San Agustín

Confesiones de San Agustín, mística sufí y Oliver Laxe

Lo que más quería cuando era pequeña era tener un hermano. A. llegó cuando yo tenía nueve años. No es mucha diferencia, pero ese saltó bastó para que nuestras infancias fueran habitadas de forma diferente. La mía transcurría entre abuelas devotas, colegio de monjas y visitas al cementerio semanales para saludar afectuosamente a familiares que nunca conocí. La suya, en cambio, ya no. Y sin embargo, fue A. quién años más tarde me hizo entender el valor de la teología, de la mística y de la interioridad. Fue él también quien me arrastró por el Atlas en un coche destartalado al que le faltaba algún asiento. 

Por todo eso, antes, durante y después de ver Sirât de Oliver Laxe lo tuve presente y por eso quizás también, cuando pensaba en la película en los días siguientes, lo que me venía a la cabeza era la conexión con el pensamiento sufí, el Corán y con las Confesiones de San Agustín. Acabo de darme cuenta de que los tres compartimos iniciales y me gusta pensar que con eso, una marca un poco más profunda: el desierto grabado en nuestra manera de estar en el mundo. 

Las Confesiones de San Agustín, escritas a modo de plegaria, narran la infancia, adolescencia, el hedonismo, las dudas y dramática conversión de uno de los pensadores más intensos de la tradición cristiana. A primera vista, parecen una curiosa autobiografía, pero pronto revelan una radical exploración del ser. Una búsqueda atravesada por crisis personales y un desasosiego interior que no se resuelve, pero se encarna y vuelve lenguaje.

Y eso es también Sirât, una película sin moraleja que no busca iluminar, sino disolver el yo. Un relato que se vacía para que entre el viento, el polvo, el ritmo. Laxe filma cuerpos que caminan y se deshidratan. Luis, Esteban, los ravers, todos se acercan al borde de sí mismos y lo cruzan. El padre que busca a su hija perdida, no hace otra cosa que despojarse. Como Agustín, atraviesa el dolor y la arrogancia, hasta tocar, si acaso, algo parecido a la gracia.

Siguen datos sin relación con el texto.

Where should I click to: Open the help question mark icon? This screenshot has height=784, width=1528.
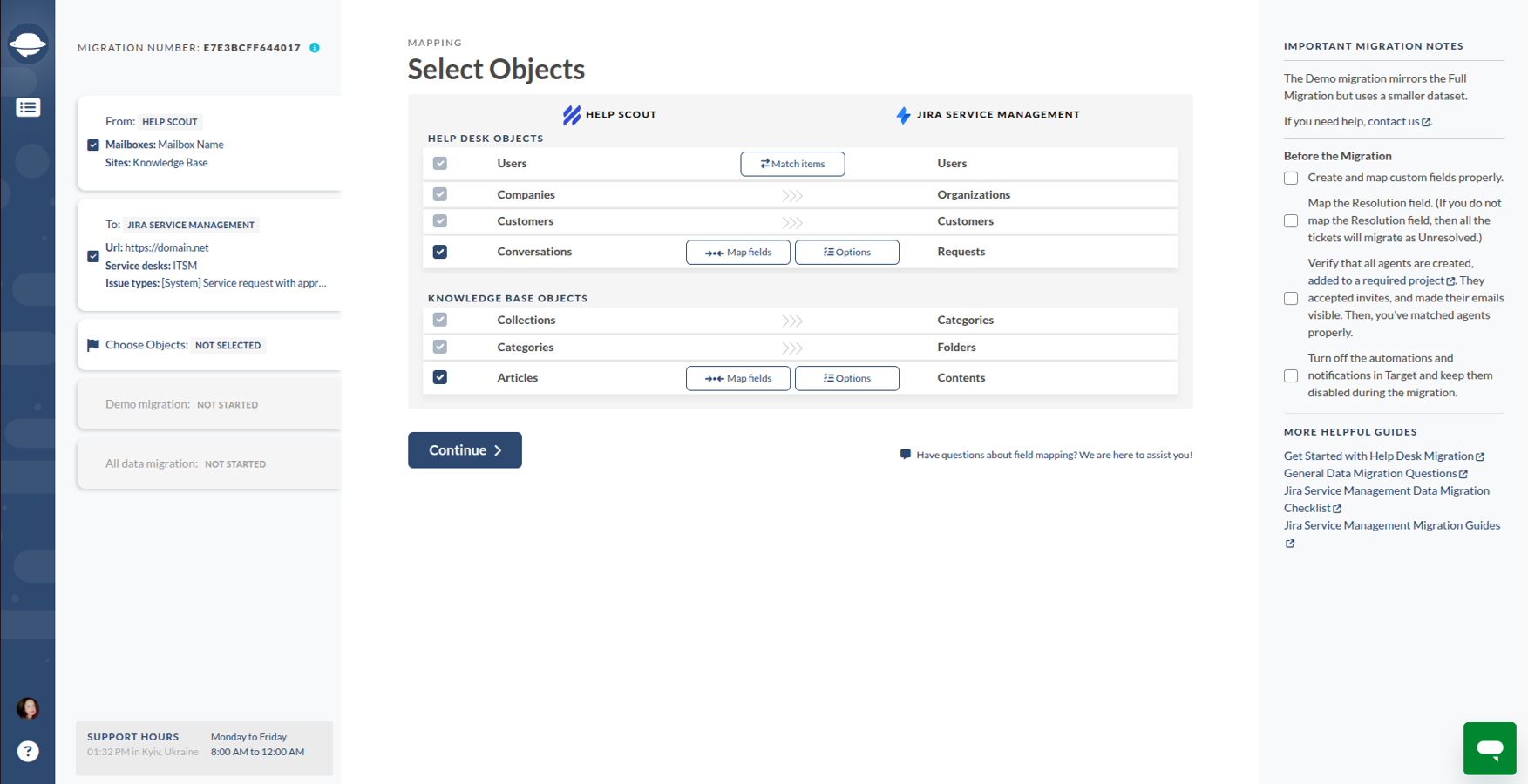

La película apuesta por la atmósfera y la inmersión antes que por el argumento. Todo sucede como una experiencia sensorial y la confesión aquí se da con el cuerpo, no con la palabra. Planos cerrados sobre rostros sudorosos, manos que se extienden, piernas que ceden, posturas agotadas. Cada gesto late ante nuestros ojos. Las modificaciones corporales, los tatuajes, las prótesis, están integradas sin explicarse. No son ornamentos ni transgresión, son autoinscripción en el margen, una estética de la pertenencia que no conoce la vergüenza.   

El desierto en Confesiones es alma errante. En la tradición cristiana y en la islámica, es un lugar de prueba. No se va al desierto para encontrarse, se va para perderse. El viaje no salva, pero permite mirar adentro. Ahí dialoga también con el sufismo, donde no hay dogma, sino camino; y caminar, cuando el cuerpo se agota, es ya una forma de oración.

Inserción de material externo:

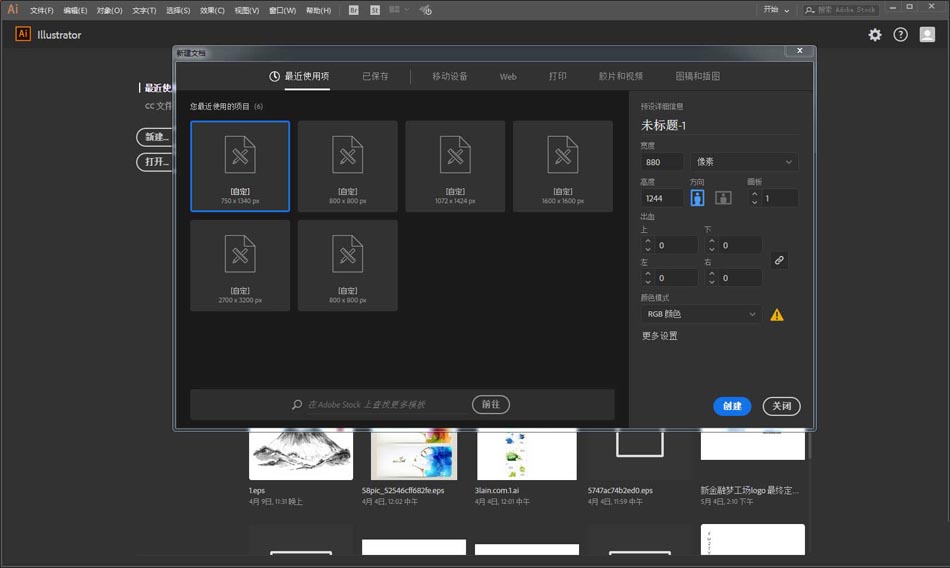
Task: Click the Stock (St) icon
Action: pos(375,10)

No puedo evitar volver a los cuerpos de Sirât. Hay una escena en concreto que asocio con Confesiones: «Nos has hecho para ti, y nuestro corazón está inquieto hasta que descanse en ti». Es ese momento en que los cuerpos de Luis y los ravers descansan juntos, sin distancia, calor, roce, manos entrelazadas y respiración compartida. Hay comunión física, una familia nueva que sostiene.   

Agustín escribe sobre la música con una mezcla de gratitud y recelo. Le conmueve profundamente, pero también teme que el goce estético del sonido lo aparte del centro y lo atrape en un placer terrenal. Parece menor, pero he aquí toda una teología del deseo: ¿que lugar ocupa el goce en la búsqueda de lo eterno?. 

En Sirât no hay dilema, la música retumba en el pecho, el beat es plegaria y abandono. El baile colectivo no es espectáculo, es exorcismo. El baile es un ritual, no es sensual, ni performativo. Un acto de desindividualización. Al contrario que en Confesiones, es en la rave donde lo místico y lo físico se funden. Laxe se aproxima así a la idea sufí de que cada gesto —caminar, mirar, sudar, respirar, bailar— puede volverse oración si se hace con plena conciencia. 

De nuevo los cuerpos, espasmódicos, repetitivos, angulares y filmados además desde abajo, con la cámara girando, porque Laxe no quiere que observemos sino que entremos en la danza. Que nuestro cuerpo tiemble también y que nos duela.  

Porque en Sirât el dolor no se esconde. Las heridas están ahí, abiertas. Sí, hay crueldad y violencia que no se explica y nos rompe. Pero eso ya lo sabíamos: que las cosas ocurren y se rompen sin motivo. Y lo importante es qué hacemos después. El sufrimiento es tránsito. «Tú estabas dentro de mí, más interior que mi intimidad y más alto que mi cima» escribe Agustín. El retorno no es huida. Es descenso. 

Pienso en A. bailando con los ojos cerrados. Pienso en mi madre bailando mientras cocina sin saberlo. En cuando era niña y bailaba sobre los pies de mi padrino. En cómo sigo bailando ahora. «Nuestro corazón está inquieto hasta que descanse…» resuena de nuevo. En Sirât nadie descansa, pero todos caminan. Todos bailan. 

Tal vez sea esa la revelación: que el cuerpo que tropieza, que suda, que tiembla también es un lugar sagrado. Que el polvo no ensucia, purifica. Que la herida es el camino. Y que la gracia, si llega, no lo hace en forma de respuesta, sino de beat compartido.